Incastonato in un gentilizio palazzo dell’ottocento, è una nuova realtà capace di rappresentare la
progettualità alberghiera più contemporanea.
Il
Leon’S Place in un unico colore con sprazzi di porpora, esprime tutto il mistero, il fascino, ma anche la malizia, e per certi versi la sensualità delle sfaccettature di una città mai uguale a sé stessa:
Roma.
C’è riuscito ricoprendo di una elegante tonalità grigio perla i quattro piani di ciò che nei secoli fu edificio sacro e che a causa di una serie di rimaneggiamenti, smarrì i connotati originali degli interni.
Miriade di sensazioni inattese coinvolgono chi ha varcato la soglia della residenza la prima volta, dopo anni di abbandono, all’apparire di una nuova forma ideale in un concetto di art déco.

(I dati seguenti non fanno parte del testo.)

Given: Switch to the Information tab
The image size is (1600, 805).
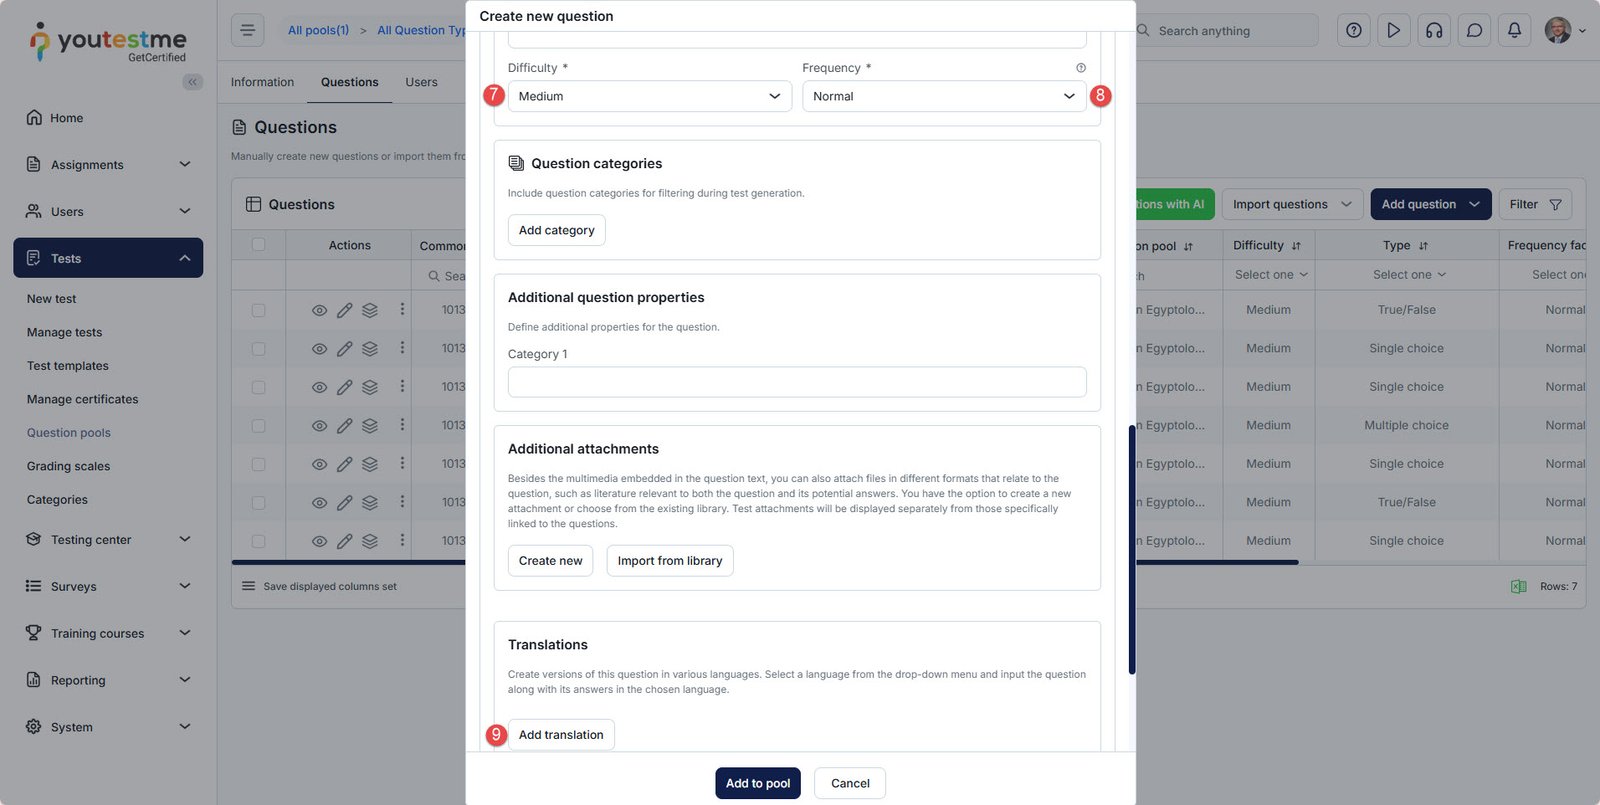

Ne scaturiscono ambienti di ricercata eleganza, ben lungi da essere austeri. Numerosi i
particolari ironici, a volte un po’ frivoli e a volte inusuali, per rammentare che a Roma, dove da sempre convivono e si fondono stili diversi, nulla appare fuori luogo.

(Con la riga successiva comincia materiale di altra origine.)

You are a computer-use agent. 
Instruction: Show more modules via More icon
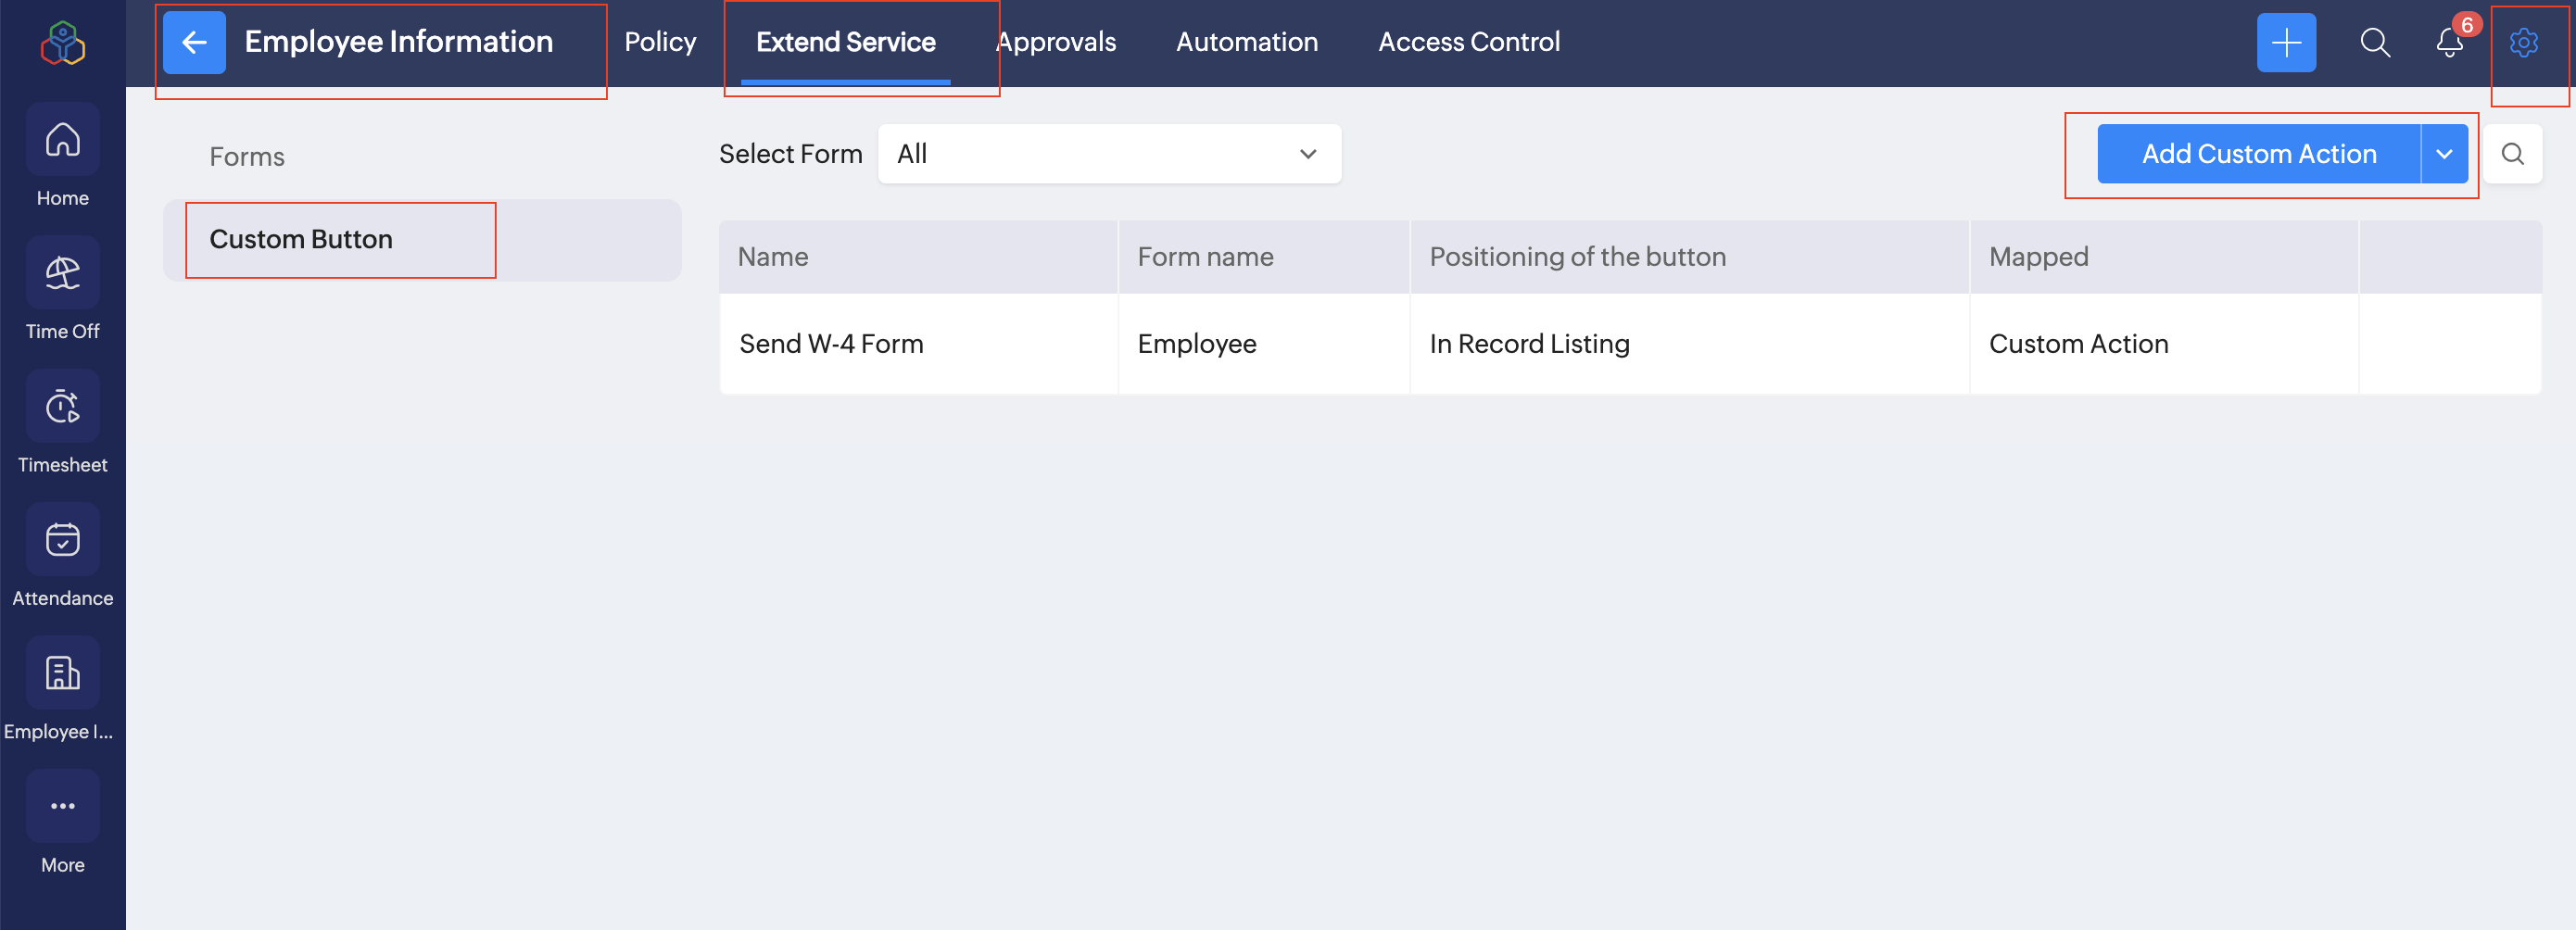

Un processo di trasformazione che ha coinvolto destinazione d’uso e conformazione interna e che ha superato il concetto contemporaneo di design hotel.
Ogni spazio diventa luogo di appagamento sensoriale. Ogni ambiente dà spazio a diverse interpretazioni, che liberano in un batter d’occhio sensazioni e pensieri appaganti.
Poi soffermandosi sui particolari, si scopre quanto la costruzione scenica sia impostatasu un’equilibrata ricerca di materiali, forme e colori tono su tono negli spazi comuni, nelle 56 camere e i bagni.